18
Palmzondag
De intocht van Jezus in Jeruzalem
Matth.
21, 1-9: En toen zij Jeruzalem naderden en te Betfage kwamen, aan de Olijfberg,
toen zond Jezus twee discipelen uit, tot wie Hij zeide: Gaat naar het dorp, dat
tegenover u ligt, en terstond zult gij een ezelin vastgebonden vinden, en een
veulen bij haar. Maakt haar los en brengt haar tot Mij. En indien iemand u iets
erover mocht zeggen, zegt dan: De Here heeft ze nodig. Hij zal ze terstond
terugzenden. Dit is geschied, opdat vervuld zou worden hetgeen gesproken is
door de profeet, toen hij zeide: Zegt de dochter Sions: Zie, uw Koning komt tot
u, zachtmoedig en rijdend op een ezel, en op een veulen, het jong van een
lastdier. Nadat de discipelen heengegaan waren en gedaan hadden, zoals Jezus
hun had opgedragen, brachten zij de ezelin en het veulen en zij legden hun
klederen erop, en Hij ging daarop zitten.
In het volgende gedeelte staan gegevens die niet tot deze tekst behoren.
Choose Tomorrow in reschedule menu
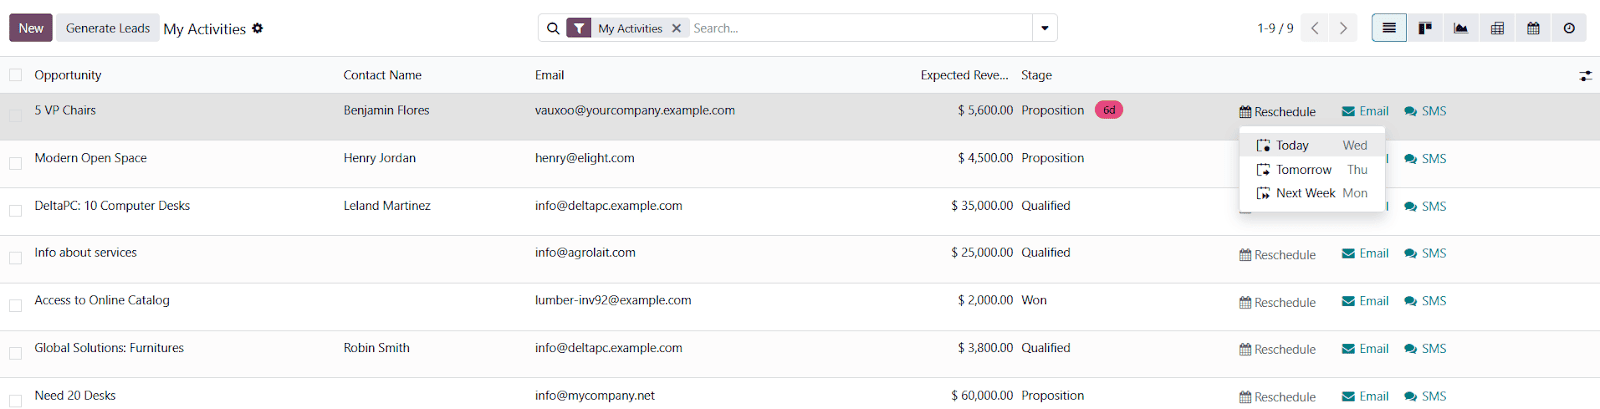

En het merendeel der schare spreidde
hun klederen op de weg, anderen sloegen takken van de bomen en spreidden die
op de weg. En de scharen, die vóór Hem uit gingen en die volgden, riepen,
zeggende: Hosanna de Zoon van David, gezegend Hij, die komt in de naam des
Heren, Hosanna in de hoogste hemelen!
(18 febr.
1872)
Dit
hoofdstuk begint met Mijn intocht in Jeruzalem. Op een ezelin, het zinnebeeld
van de deemoed, nam Ik als de meest deemoedige mens de huldiging van zo menig
gelovige in ontvangst en begaf Mij daarna naar de hoogmoedigsten van die tijd,
naar de hogepriesters en de Farizeeën in de tempel. Daar zuiverde Ik wel
uiterlijk dit bedehuis van de materiële mest, door de wisselaars en
duivenhandelaren er uit te jagen, maar wat de reiniging van het geestelijke
vuil in de gemoederen van de machthebbers binnen die muren betreft, moest Ik
het aan de tijd overlaten, wie van hen eens gereinigd in Mijn rijk zou
aankomen. Wat zich daar tijdens Mijn levenswandel voordeed had alles zijn
geestelijke betekenis met betrekking tot het hele geesten - en zielenrijk.
Ik, als
mensenzoon op uw aarde, stelde het grote principe van Mijn liefdeleer voor,
zoals dat alle ontwikkelingstrappen van het leven moest doormaken, opdat het
als voorbeeld en bereikbaar doel niet alleen door alle geschapen wezens nagestreefd
zou moeten worden, maar, door Mijn eigen voorbeeld gerealiseerd, als wegwijzer
op de lange weg tot geestelijke vervolmaking in de stralenglans van Mijn
goddelijke almacht, liefde en wijsheid, u ook tot navolging zou kunnen en
moeten inspireren.
Wat Ik in
de tempel deed - zowel de reiniging op zichzelf als ook het voorleggen van Mijn
gelijkenissen aan de schriftgeleerden en Farizeeën -, is geestelijk gezien
hetzelfde als wat in ieder mensenhart gebeurt zodra het zich ook maar enigszins
ontvankelijk toont voor Mijn leer. Want ook daar treed Ik dan binnen als het
beeld van deemoed en zachtmoedigheid. Daar komt Mij de jubelende ziel eveneens
opgewekt door de geest die in haar woont, met lofgezang en vreugde tegemoet.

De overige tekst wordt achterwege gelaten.